Cherry Eye Causes and Treatments
Cherry eye can happen when the lid on the eye is slightly loose, or it can happen when the dog has gotten into it with another animal. It has even been known to happen when the dog is playing and just gets a little to into the strenuous activity that they are participating in. If the dog was playing too rough and then the cherry eye occurred, it probably had nothing to do with the fact that the lid may have been lose. Cockers with perfect lids can have it occur if it hits just right during playtime.
So, how can you fix it? Most of the time you can just massage it back into place. That’s right, and you won’t even need a trip to the vet.
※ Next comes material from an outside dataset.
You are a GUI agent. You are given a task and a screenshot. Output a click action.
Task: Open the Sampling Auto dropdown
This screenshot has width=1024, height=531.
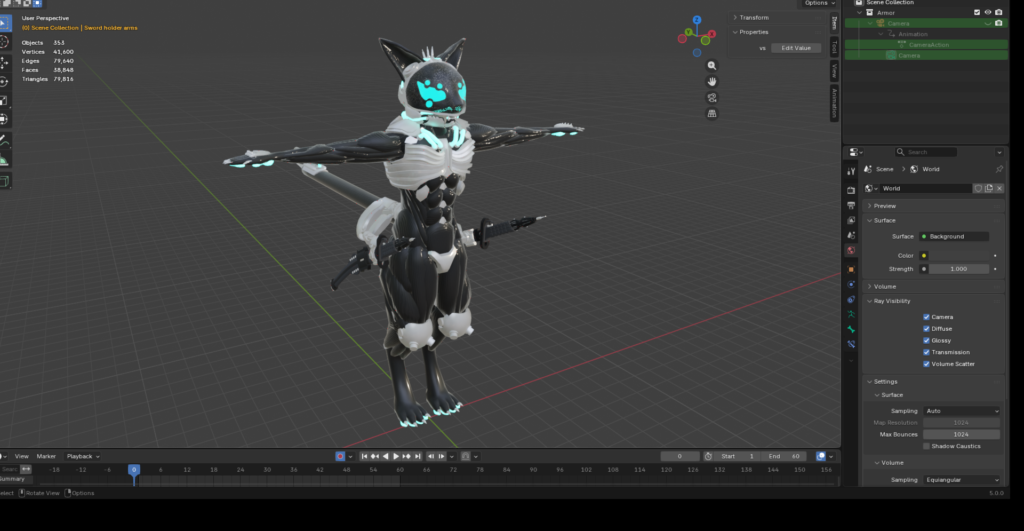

Although if you don’t want to take the burden of massaging it back into place, you can always go to your vet anyways just to be on the safe side. Be aware though, it might end up costing you a pretty penny to have the surgery that they are probably going to suggest. For this reason I always suggest that people first attempt to fix this problem themselves if at all possible.
Cherry Eye Surgery
Once upon a time they did the surgery and just simply removed the gland in question, but they quickly found a problem with this method. That particular gland is the one that deals with tear production. So, all of the dogs that had this particular surgery back then ended up having dry eye problems after. Then the owners had to pay for ongoing medication in order to cure the dry eye problem. Luckily, that is not the way that they do it anymore for the most part. Now they do a replacement rather than a removal.
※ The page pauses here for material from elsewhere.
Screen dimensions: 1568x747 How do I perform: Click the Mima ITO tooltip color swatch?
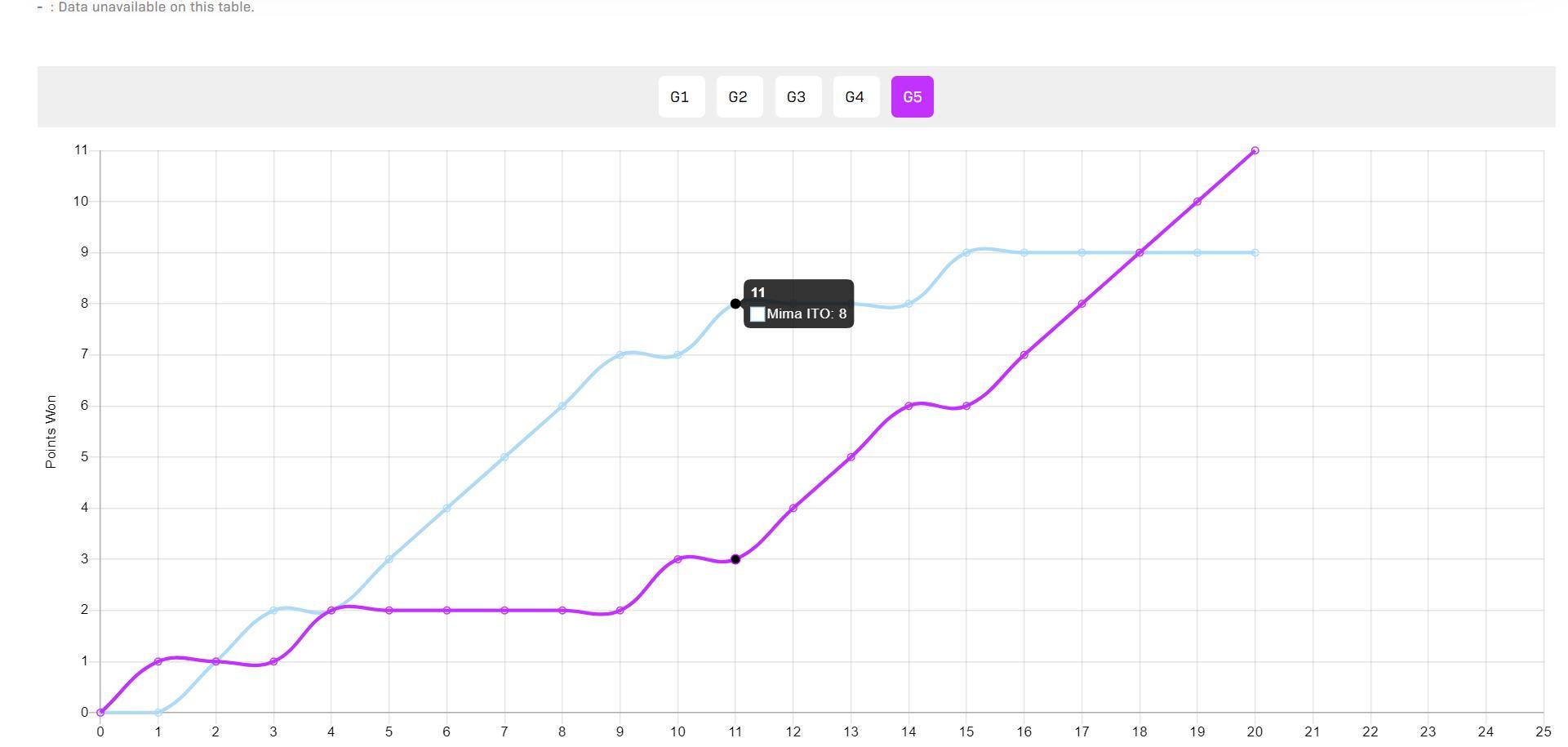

There are a couple of methods in which the vet will put the gland back into your dog’s eye socket in the place where it belongs. The first is by creating a pocket in which the gland will be moved back to and left completely intact. The other is where the vet will put a stitch in the back of the eye socket to the gland, and it will then be put back into place. Either way the gland should always remain intact and not removed so that the dog can continue to produce tears. If you have a vet that is suggesting you remove the gland, that is a good indication that you should move on to another vet or a specialist. You need to find someone that wants to simply put it back, not take it out all together
Breeding Is A No-No With Cherry Eye
If your dog has had cherry eye in the past that required surgery and you are thinking about breeding, you should stop thinking about it. You shouldn’t breed this dog as it can end up passing the same traits that gave it the cherry eye in the first place on to the puppies that it produces. If your dog had cherry eye but it was put back into place without surgery, you can still consider breeding.